Over the last four quarters, Brazilian oil company Petróleo Brasileiro (NYSE: PBR), also known as Petrobras, paid out dividends equaling $3.79 per share. With its stock price just over $11, that comes out to a yield of 34%.
Can Petrobras shareholders expect a similar payout in 2023?
Under normal circumstances, perhaps.
In 2021, free cash flow was $32 billion. Petrobras hasn’t reported fourth quarter 2022 results yet. When it does, free cash flow for the full year is projected to come in at $31.5 billion, just below the previous year’s level.
For 2023, however, free cash flow is expected to be down drastically – falling all the way to $13 billion, as newly elected President Luiz Inácio Lula da Silva has ordered the company to increase capital expenditures.
The projected $13 billion in free cash flow in 2023 would not come close to covering 2022’s $22 billion estimated dividends paid.
Petrobras does not have a good track record when it comes to paying shareholders dividends. It eliminated the dividend in 2014 and did not pay one again until 2018.
Petrobras’ largest shareholder is the Brazilian government. As a result, the dividend has become the plaything of recent presidents.
Last year, then-President Jair Bolsonaro needed more funds for the Treasury, so he ordered Petrobras to pay more dividends, which it did.
Now President Lula is demanding the opposite – that the company spend more on capital expenditures, lowering prices and reducing the dividend.
Wall Street predicts dividends paid will drop by about two-thirds, which is still enough for a double-digit yield.

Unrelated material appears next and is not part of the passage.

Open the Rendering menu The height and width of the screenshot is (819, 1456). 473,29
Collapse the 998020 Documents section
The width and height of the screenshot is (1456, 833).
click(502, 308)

But when your largest shareholder is the federal government and the president says, “Jump,” your CEO says, “How high?”
Or in this case, when the president says, “Cut,” the correct answer is, “How low?”
Petrobras will still generate plenty of cash flow and pay shareholders a healthy dividend, but it will be nowhere close to the artificially inflated dividend of the past year.
Petrobras’ dividend will be lower in 2023.